## About this task
Please reproduce the entire listing, character for character.
----- The data -----
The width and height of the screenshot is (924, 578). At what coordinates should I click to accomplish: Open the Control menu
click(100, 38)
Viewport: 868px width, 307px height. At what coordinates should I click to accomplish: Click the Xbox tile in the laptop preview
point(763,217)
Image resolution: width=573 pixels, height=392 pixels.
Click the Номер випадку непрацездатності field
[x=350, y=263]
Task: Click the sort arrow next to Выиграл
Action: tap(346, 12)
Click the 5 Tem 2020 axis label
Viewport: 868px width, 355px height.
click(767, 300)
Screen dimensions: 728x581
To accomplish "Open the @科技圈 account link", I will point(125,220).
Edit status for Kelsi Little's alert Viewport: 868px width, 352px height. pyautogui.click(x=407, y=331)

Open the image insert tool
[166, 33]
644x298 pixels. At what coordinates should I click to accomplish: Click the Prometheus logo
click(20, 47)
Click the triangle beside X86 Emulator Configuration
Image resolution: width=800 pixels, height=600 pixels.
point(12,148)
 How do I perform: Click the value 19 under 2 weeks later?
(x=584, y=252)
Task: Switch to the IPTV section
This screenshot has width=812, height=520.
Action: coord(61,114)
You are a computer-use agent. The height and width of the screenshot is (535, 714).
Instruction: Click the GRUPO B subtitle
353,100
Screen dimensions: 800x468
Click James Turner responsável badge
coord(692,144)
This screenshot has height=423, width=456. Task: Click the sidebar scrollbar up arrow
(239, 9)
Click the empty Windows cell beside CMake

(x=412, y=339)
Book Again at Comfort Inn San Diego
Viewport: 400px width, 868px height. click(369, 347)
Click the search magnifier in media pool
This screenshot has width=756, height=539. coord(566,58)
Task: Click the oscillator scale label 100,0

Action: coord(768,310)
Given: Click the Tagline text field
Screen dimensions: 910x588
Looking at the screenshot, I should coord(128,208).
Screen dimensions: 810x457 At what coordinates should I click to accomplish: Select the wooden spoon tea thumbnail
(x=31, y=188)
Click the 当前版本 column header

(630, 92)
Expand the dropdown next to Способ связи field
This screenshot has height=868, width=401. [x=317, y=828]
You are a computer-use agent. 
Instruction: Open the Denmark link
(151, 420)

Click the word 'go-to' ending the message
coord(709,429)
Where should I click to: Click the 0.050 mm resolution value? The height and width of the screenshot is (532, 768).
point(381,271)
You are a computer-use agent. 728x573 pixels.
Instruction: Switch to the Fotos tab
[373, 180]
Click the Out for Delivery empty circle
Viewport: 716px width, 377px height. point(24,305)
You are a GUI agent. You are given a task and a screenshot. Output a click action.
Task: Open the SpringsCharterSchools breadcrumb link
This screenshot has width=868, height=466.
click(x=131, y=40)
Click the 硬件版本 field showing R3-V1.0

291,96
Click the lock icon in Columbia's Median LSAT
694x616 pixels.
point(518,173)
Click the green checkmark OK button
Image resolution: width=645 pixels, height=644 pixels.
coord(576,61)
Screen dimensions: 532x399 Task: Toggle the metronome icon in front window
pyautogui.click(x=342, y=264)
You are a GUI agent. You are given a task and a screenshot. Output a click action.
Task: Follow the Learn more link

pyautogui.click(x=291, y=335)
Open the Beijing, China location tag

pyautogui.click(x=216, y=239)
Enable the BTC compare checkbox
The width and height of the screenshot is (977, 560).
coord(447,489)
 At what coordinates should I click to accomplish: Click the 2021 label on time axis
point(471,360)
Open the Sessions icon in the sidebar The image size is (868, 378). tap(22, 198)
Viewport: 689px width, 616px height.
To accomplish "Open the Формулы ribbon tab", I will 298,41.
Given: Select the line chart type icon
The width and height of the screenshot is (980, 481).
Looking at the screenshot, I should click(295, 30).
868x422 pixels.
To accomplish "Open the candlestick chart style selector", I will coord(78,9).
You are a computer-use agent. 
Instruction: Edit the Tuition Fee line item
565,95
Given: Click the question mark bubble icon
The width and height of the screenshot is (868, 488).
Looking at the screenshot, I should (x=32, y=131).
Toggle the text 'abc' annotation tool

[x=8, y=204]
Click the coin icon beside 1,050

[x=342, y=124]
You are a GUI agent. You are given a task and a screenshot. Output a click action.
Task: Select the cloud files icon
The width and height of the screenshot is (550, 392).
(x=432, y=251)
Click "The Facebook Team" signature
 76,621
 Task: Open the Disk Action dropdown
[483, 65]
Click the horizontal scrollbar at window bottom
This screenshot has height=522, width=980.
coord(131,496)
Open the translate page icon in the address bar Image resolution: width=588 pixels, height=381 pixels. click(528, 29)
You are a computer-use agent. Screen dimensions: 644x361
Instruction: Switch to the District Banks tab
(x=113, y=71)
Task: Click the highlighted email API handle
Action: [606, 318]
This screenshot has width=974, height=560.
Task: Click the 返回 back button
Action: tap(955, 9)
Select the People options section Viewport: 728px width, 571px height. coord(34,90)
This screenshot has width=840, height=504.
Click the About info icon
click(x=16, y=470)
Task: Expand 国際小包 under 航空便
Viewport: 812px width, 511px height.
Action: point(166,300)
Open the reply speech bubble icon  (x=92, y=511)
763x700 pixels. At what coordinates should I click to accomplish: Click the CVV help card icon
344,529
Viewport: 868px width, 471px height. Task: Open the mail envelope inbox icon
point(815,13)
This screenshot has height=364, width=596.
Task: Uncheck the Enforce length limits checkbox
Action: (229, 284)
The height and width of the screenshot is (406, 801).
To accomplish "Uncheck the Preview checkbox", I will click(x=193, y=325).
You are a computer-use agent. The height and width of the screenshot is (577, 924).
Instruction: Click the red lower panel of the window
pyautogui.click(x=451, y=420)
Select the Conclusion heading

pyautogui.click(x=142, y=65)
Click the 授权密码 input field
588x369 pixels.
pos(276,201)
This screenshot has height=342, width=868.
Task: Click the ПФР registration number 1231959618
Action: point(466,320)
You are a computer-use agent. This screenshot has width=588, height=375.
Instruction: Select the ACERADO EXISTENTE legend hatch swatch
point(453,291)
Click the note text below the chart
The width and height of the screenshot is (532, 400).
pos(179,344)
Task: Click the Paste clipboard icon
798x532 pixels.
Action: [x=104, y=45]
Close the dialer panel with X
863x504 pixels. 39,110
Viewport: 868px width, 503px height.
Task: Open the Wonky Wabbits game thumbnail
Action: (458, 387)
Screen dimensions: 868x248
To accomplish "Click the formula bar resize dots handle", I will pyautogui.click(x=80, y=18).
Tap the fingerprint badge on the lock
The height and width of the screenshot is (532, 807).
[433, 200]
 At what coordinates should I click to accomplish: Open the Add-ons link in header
-----
## Task answer
The width and height of the screenshot is (924, 578). At what coordinates should I click to accomplish: Open the Control menu
click(100, 38)
Viewport: 868px width, 307px height. At what coordinates should I click to accomplish: Click the Xbox tile in the laptop preview
point(763,217)
Image resolution: width=573 pixels, height=392 pixels.
Click the Номер випадку непрацездатності field
[x=350, y=263]
Task: Click the sort arrow next to Выиграл
Action: tap(346, 12)
Click the 5 Tem 2020 axis label
Viewport: 868px width, 355px height.
click(767, 300)
Screen dimensions: 728x581
To accomplish "Open the @科技圈 account link", I will point(125,220).
Edit status for Kelsi Little's alert Viewport: 868px width, 352px height. pyautogui.click(x=407, y=331)

Open the image insert tool
[166, 33]
644x298 pixels. At what coordinates should I click to accomplish: Click the Prometheus logo
click(20, 47)
Click the triangle beside X86 Emulator Configuration
Image resolution: width=800 pixels, height=600 pixels.
point(12,148)
 How do I perform: Click the value 19 under 2 weeks later?
(x=584, y=252)
Task: Switch to the IPTV section
This screenshot has width=812, height=520.
Action: coord(61,114)
You are a computer-use agent. The height and width of the screenshot is (535, 714).
Instruction: Click the GRUPO B subtitle
353,100
Screen dimensions: 800x468
Click James Turner responsável badge
coord(692,144)
This screenshot has height=423, width=456. Task: Click the sidebar scrollbar up arrow
(239, 9)
Click the empty Windows cell beside CMake

(x=412, y=339)
Book Again at Comfort Inn San Diego
Viewport: 400px width, 868px height. click(369, 347)
Click the search magnifier in media pool
This screenshot has width=756, height=539. coord(566,58)
Task: Click the oscillator scale label 100,0

Action: coord(768,310)
Given: Click the Tagline text field
Screen dimensions: 910x588
Looking at the screenshot, I should coord(128,208).
Screen dimensions: 810x457 At what coordinates should I click to accomplish: Select the wooden spoon tea thumbnail
(x=31, y=188)
Click the 当前版本 column header

(630, 92)
Expand the dropdown next to Способ связи field
This screenshot has height=868, width=401. [x=317, y=828]
You are a computer-use agent. 
Instruction: Open the Denmark link
(151, 420)

Click the word 'go-to' ending the message
coord(709,429)
Where should I click to: Click the 0.050 mm resolution value? The height and width of the screenshot is (532, 768).
point(381,271)
You are a computer-use agent. 728x573 pixels.
Instruction: Switch to the Fotos tab
[373, 180]
Click the Out for Delivery empty circle
Viewport: 716px width, 377px height. point(24,305)
You are a GUI agent. You are given a task and a screenshot. Output a click action.
Task: Open the SpringsCharterSchools breadcrumb link
This screenshot has width=868, height=466.
click(x=131, y=40)
Click the 硬件版本 field showing R3-V1.0

291,96
Click the lock icon in Columbia's Median LSAT
694x616 pixels.
point(518,173)
Click the green checkmark OK button
Image resolution: width=645 pixels, height=644 pixels.
coord(576,61)
Screen dimensions: 532x399 Task: Toggle the metronome icon in front window
pyautogui.click(x=342, y=264)
You are a GUI agent. You are given a task and a screenshot. Output a click action.
Task: Follow the Learn more link

pyautogui.click(x=291, y=335)
Open the Beijing, China location tag

pyautogui.click(x=216, y=239)
Enable the BTC compare checkbox
The width and height of the screenshot is (977, 560).
coord(447,489)
 At what coordinates should I click to accomplish: Click the 2021 label on time axis
point(471,360)
Open the Sessions icon in the sidebar The image size is (868, 378). tap(22, 198)
Viewport: 689px width, 616px height.
To accomplish "Open the Формулы ribbon tab", I will 298,41.
Given: Select the line chart type icon
The width and height of the screenshot is (980, 481).
Looking at the screenshot, I should click(295, 30).
868x422 pixels.
To accomplish "Open the candlestick chart style selector", I will coord(78,9).
You are a computer-use agent. 
Instruction: Edit the Tuition Fee line item
565,95
Given: Click the question mark bubble icon
The width and height of the screenshot is (868, 488).
Looking at the screenshot, I should (x=32, y=131).
Toggle the text 'abc' annotation tool

[x=8, y=204]
Click the coin icon beside 1,050

[x=342, y=124]
You are a GUI agent. You are given a task and a screenshot. Output a click action.
Task: Select the cloud files icon
The width and height of the screenshot is (550, 392).
(x=432, y=251)
Click "The Facebook Team" signature
 76,621
 Task: Open the Disk Action dropdown
[483, 65]
Click the horizontal scrollbar at window bottom
This screenshot has height=522, width=980.
coord(131,496)
Open the translate page icon in the address bar Image resolution: width=588 pixels, height=381 pixels. click(528, 29)
You are a computer-use agent. Screen dimensions: 644x361
Instruction: Switch to the District Banks tab
(x=113, y=71)
Task: Click the highlighted email API handle
Action: [606, 318]
This screenshot has width=974, height=560.
Task: Click the 返回 back button
Action: tap(955, 9)
Select the People options section Viewport: 728px width, 571px height. coord(34,90)
This screenshot has width=840, height=504.
Click the About info icon
click(x=16, y=470)
Task: Expand 国際小包 under 航空便
Viewport: 812px width, 511px height.
Action: point(166,300)
Open the reply speech bubble icon  (x=92, y=511)
763x700 pixels. At what coordinates should I click to accomplish: Click the CVV help card icon
344,529
Viewport: 868px width, 471px height. Task: Open the mail envelope inbox icon
point(815,13)
This screenshot has height=364, width=596.
Task: Uncheck the Enforce length limits checkbox
Action: (229, 284)
The height and width of the screenshot is (406, 801).
To accomplish "Uncheck the Preview checkbox", I will click(x=193, y=325).
You are a computer-use agent. The height and width of the screenshot is (577, 924).
Instruction: Click the red lower panel of the window
pyautogui.click(x=451, y=420)
Select the Conclusion heading

pyautogui.click(x=142, y=65)
Click the 授权密码 input field
588x369 pixels.
pos(276,201)
This screenshot has height=342, width=868.
Task: Click the ПФР registration number 1231959618
Action: point(466,320)
You are a computer-use agent. This screenshot has width=588, height=375.
Instruction: Select the ACERADO EXISTENTE legend hatch swatch
point(453,291)
Click the note text below the chart
The width and height of the screenshot is (532, 400).
pos(179,344)
Task: Click the Paste clipboard icon
798x532 pixels.
Action: [x=104, y=45]
Close the dialer panel with X
863x504 pixels. 39,110
Viewport: 868px width, 503px height.
Task: Open the Wonky Wabbits game thumbnail
Action: (458, 387)
Screen dimensions: 868x248
To accomplish "Click the formula bar resize dots handle", I will pyautogui.click(x=80, y=18).
Tap the fingerprint badge on the lock
The height and width of the screenshot is (532, 807).
[433, 200]
 At what coordinates should I click to accomplish: Open the Add-ons link in header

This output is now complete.